The program, titled “Que Votre

Lumiere Luise Ainsi Devant Les Hommes,” or “Let Your Light So Shine Before Men” (Matthew 5:16), featured 950 youth from 13 stakes in France, Belgium and Switzerland.

President Eyring, first counselor in the First Presidency, promised the youth that they “will treasure your memories of this day.”

“I hope you will have a wonderful time,” he added. “I know that all of us who watch this performance will share in your happiness and be blessed by your talents. I pray that the Lord will bless all who will perform tonight and all who have trained and encouraged them. May we enjoy and long remember this celebration.”

Held in the Véldrome National — a stadium which accommodates bike races — the performance opened with a reenactment of the famous Tour de France bike competition. In a fun twist, Latter-day Saint missionaries won the race.

During the program, organizers displayed images, projected on a huge screen, of stained glass windows, statues, parchments, scriptures, paintings, architectural details and other monuments and documents which illustrate the faith of the French throughout the ages.

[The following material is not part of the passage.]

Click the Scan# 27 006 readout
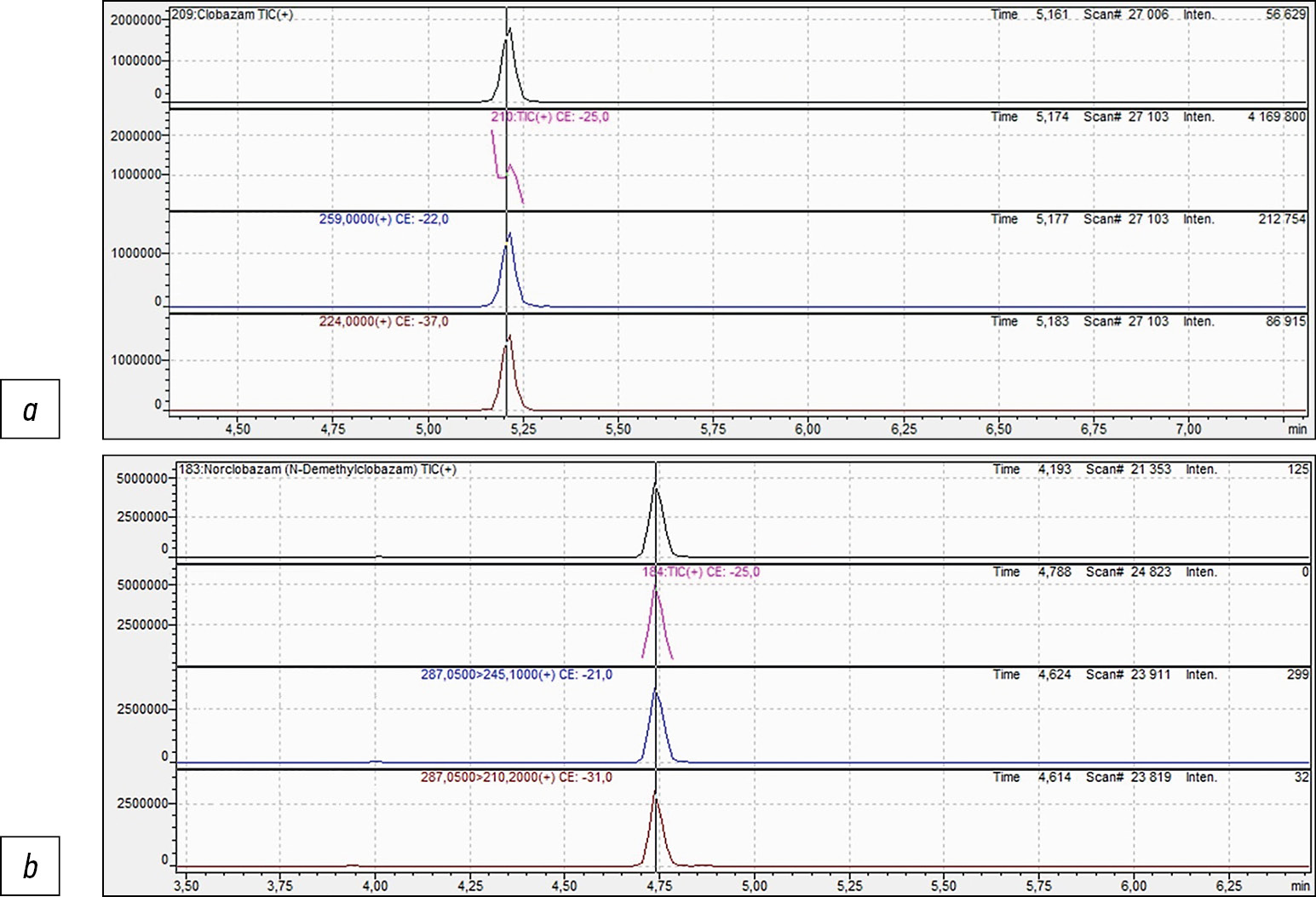Image resolution: width=1316 pixels, height=897 pixels. (x=1126, y=14)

The story is one that has deep roots in Christianity in France, said Brother Euvrard.

“When you study history, you see this movement. You see that things did not happen by chance, but that the hand of the Lord was viable.”

Anais Elumba, 14, of the Lyon France Stake said she participated in the event to celebrate the new temple. “I want to say thanks to my God because He has built a temple in France,” she said. “It is beautiful. The temple is the house of God. I want to celebrate.”

Konrad Harris, 16, said he also wants to celebrate the new temple in France.

The temple in France is proof that the gospel will continue to grow in the country, said Clementine Elumba, 14.

Serge Pettitt, 14, said he participated in the cultural event to show the joy he has for the temple.